Microsoft warns of zero-day SharePoint attacks hitting tens of thousands globally. Government agencies and businesses urged to install patches immediately.
Microsoft issued an urgent security alert Saturday about ongoing cyberattacks targeting a previously unknown flaw in SharePoint servers. The attacks affect tens of thousands of systems across government agencies, businesses, and universities in North America, Europe, and Asia.
The vulnerability allows hackers to perform network spoofing, letting them impersonate trusted sources and steal or manipulate data. Only on-premise SharePoint 2016 and 2019 installations face risk. Microsoft’s cloud-based SharePoint Online service remains unaffected.

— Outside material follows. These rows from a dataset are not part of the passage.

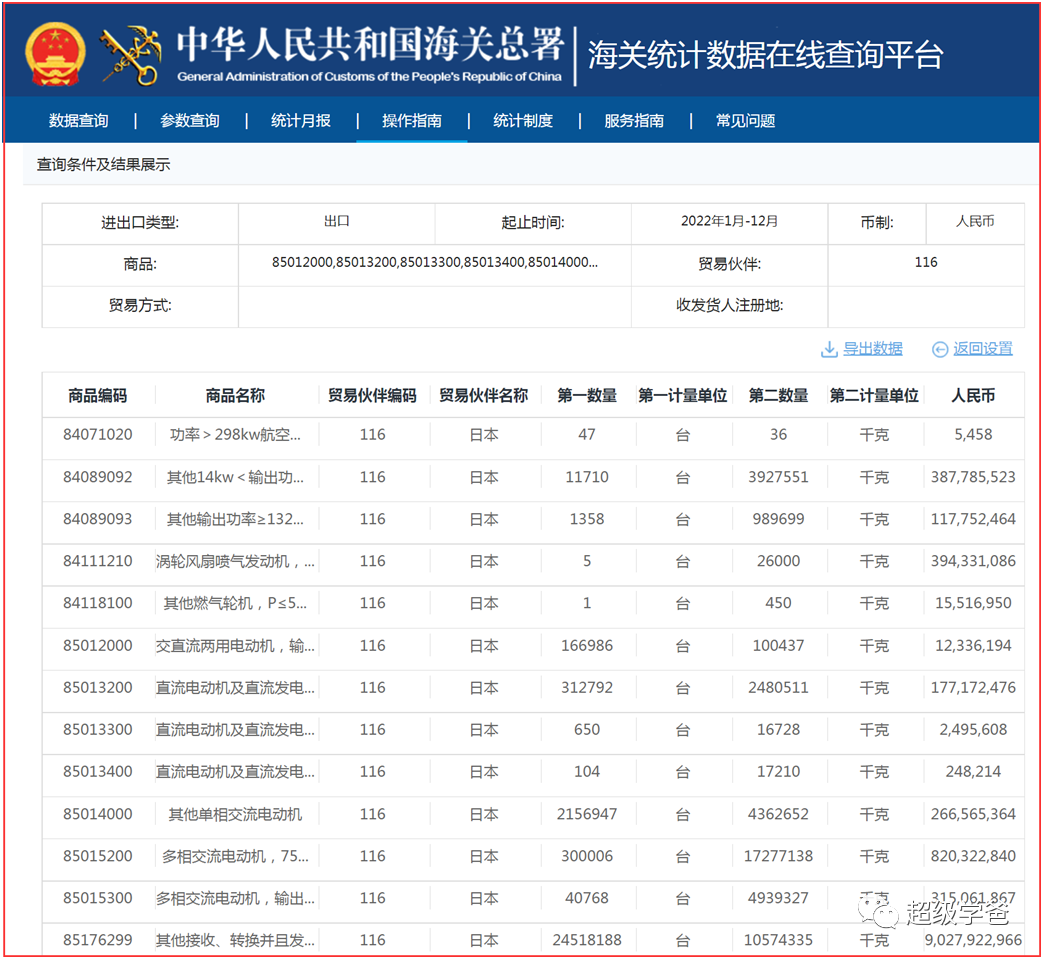Switch to the 统计月报 tab

(x=300, y=120)
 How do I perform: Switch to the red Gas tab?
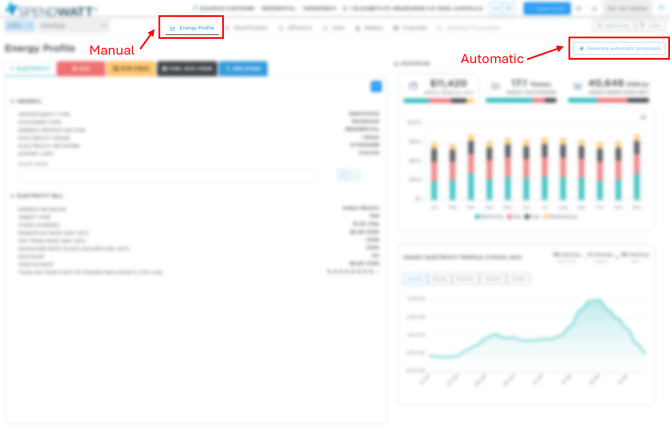80,69
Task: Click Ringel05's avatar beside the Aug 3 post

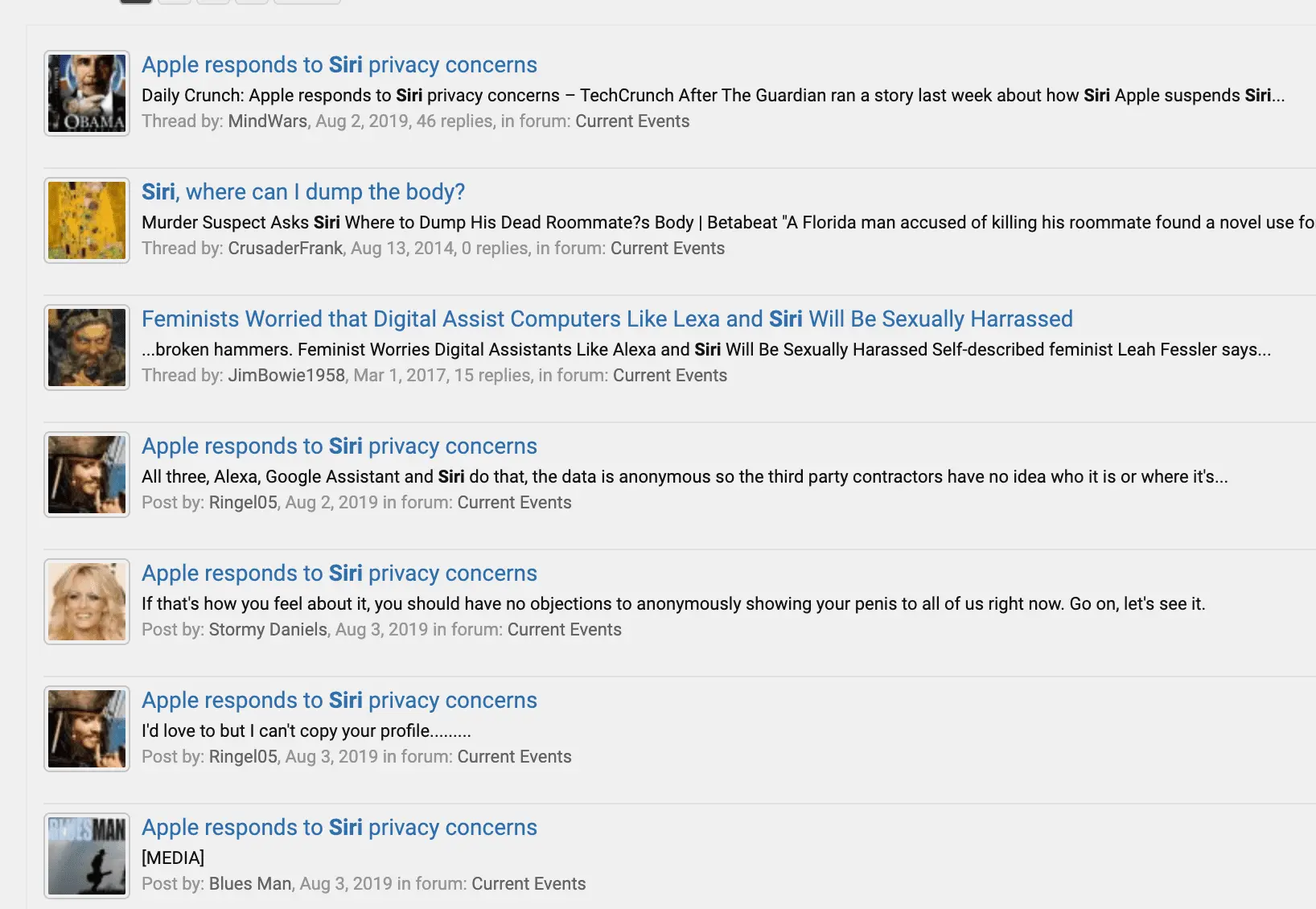Action: tap(87, 729)
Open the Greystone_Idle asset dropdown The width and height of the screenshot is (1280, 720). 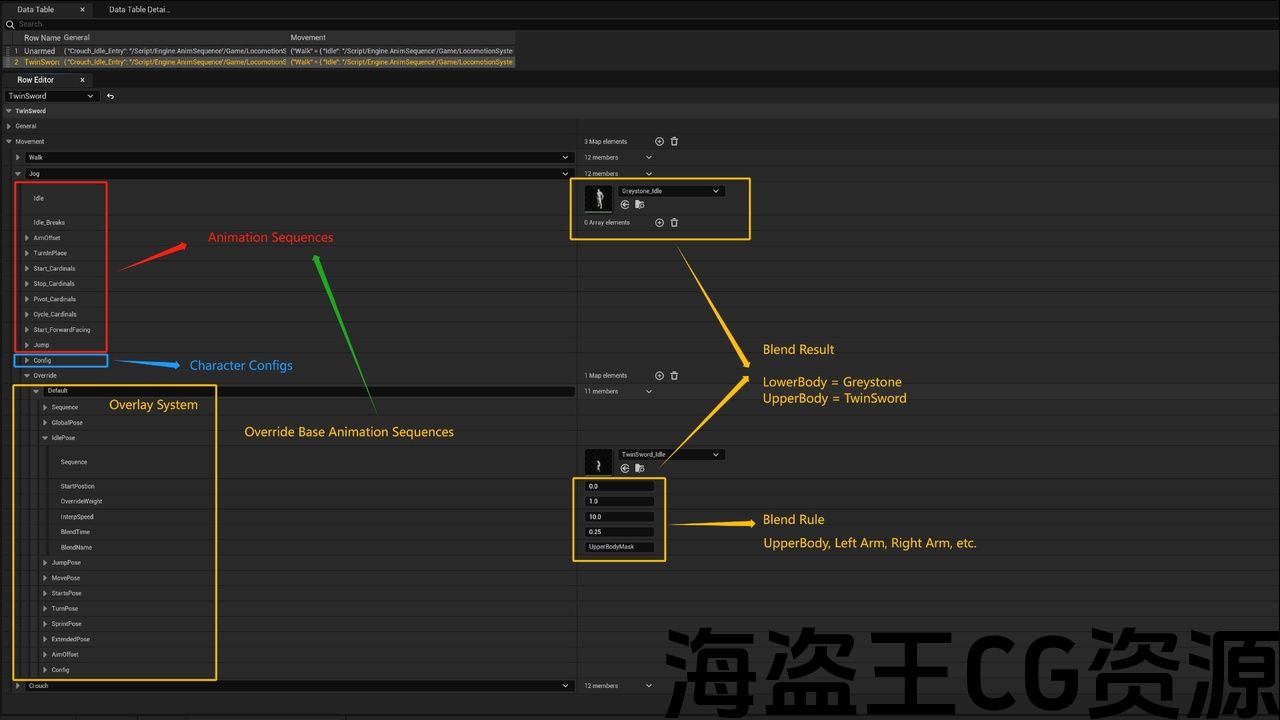click(x=670, y=191)
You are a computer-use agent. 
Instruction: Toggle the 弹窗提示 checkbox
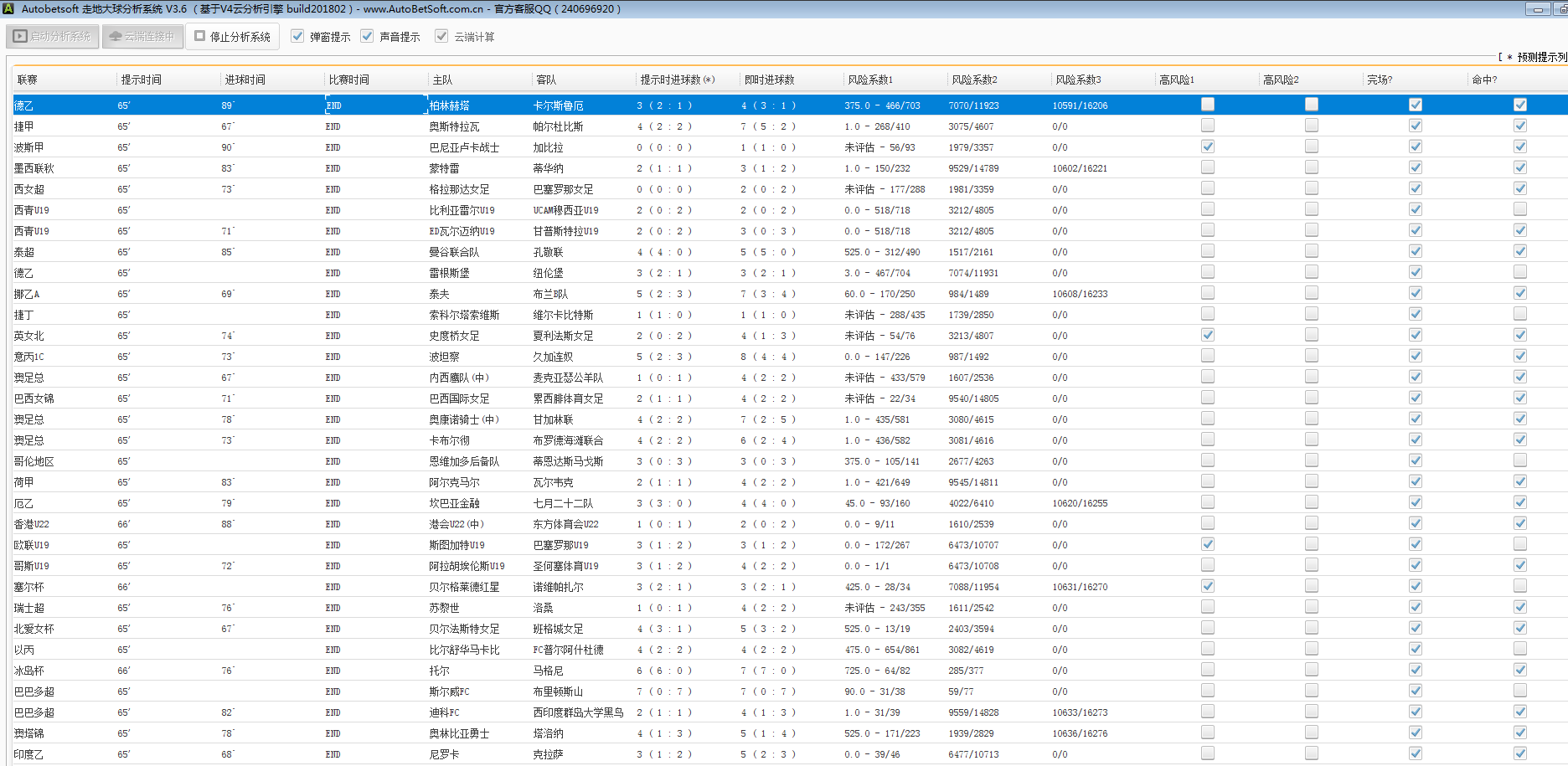pyautogui.click(x=297, y=36)
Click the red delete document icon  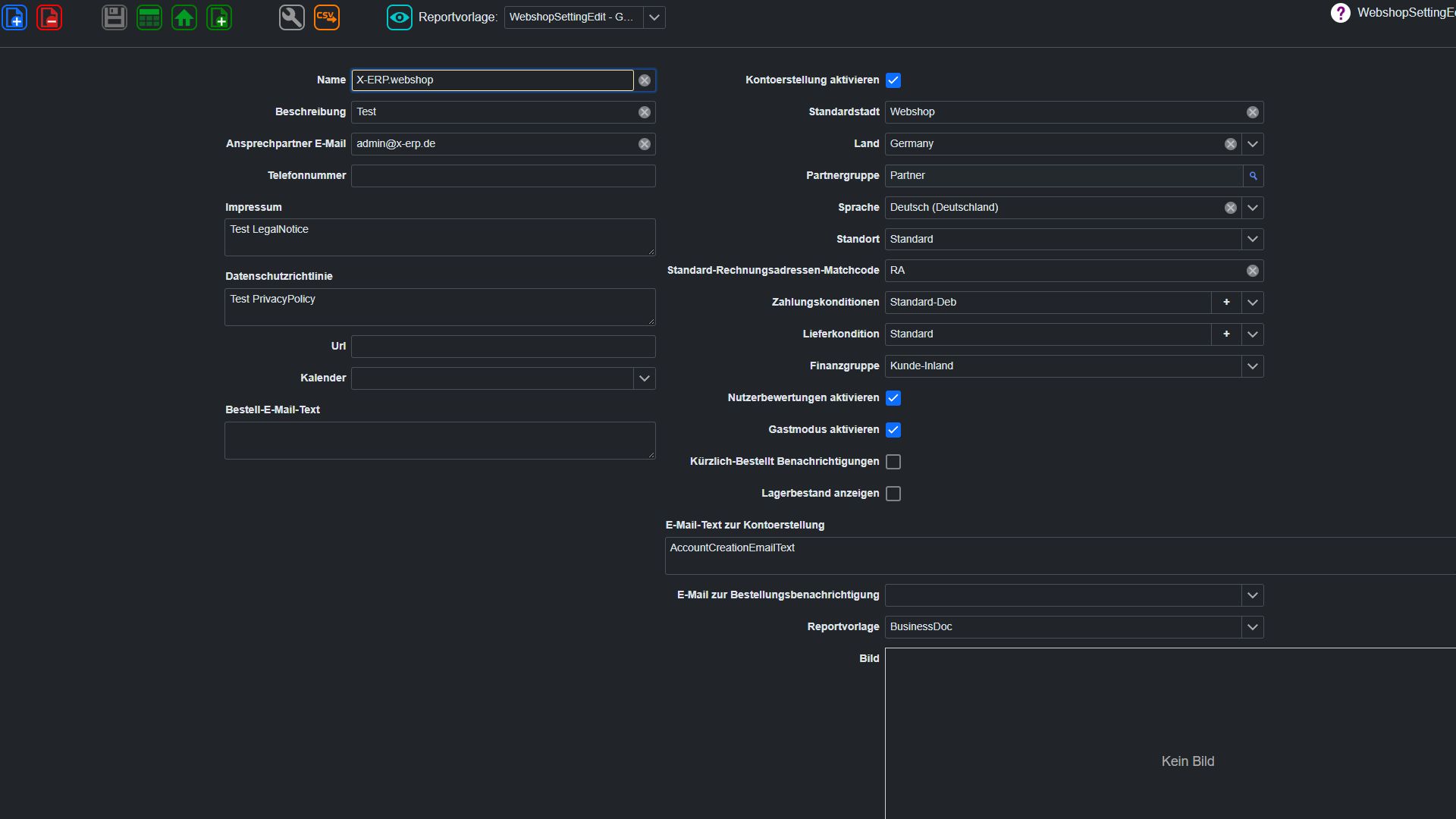pos(49,17)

Researchers and government officials report successful breaches at U.S. federal and state agencies, universities, energy companies, and an Asian telecommunications operator. Some victims experienced deletion or hijacking of public document repositories. Security experts worry hackers extracted cryptographic keys during these breaches, which would allow them to regain access even after patches are installed.
The attacks began within the past few days, according to Microsoft. The company released a patch Sunday evening for one server version but continues working on fixes for two other versions. Microsoft advised customers who cannot enable recommended security protections to disconnect affected servers from the internet until updates become available.
We are seeing attempts to exploit thousands of SharePoint servers globally before a patch is available, – said Pete Renals, senior manager at Palo Alto Networks’ Unit 42. – We have identified dozens of compromised organizations spanning both commercial and government sectors.
The FBI confirmed awareness of the attacks and is working with federal and private partners. The Cybersecurity and Infrastructure Security Agency coordinates response efforts with Microsoft and other agencies. CISA officials report working around-the-clock despite a 65 percent reduction in incident-response teams.
The breach represents another security challenge for Microsoft. In early 2023, Chinese-backed hackers exploited Microsoft Exchange Server vulnerabilities to steal U.S. government emails. A government and industry expert panel later criticized Microsoft for issuing narrow fixes that left similar attack routes open.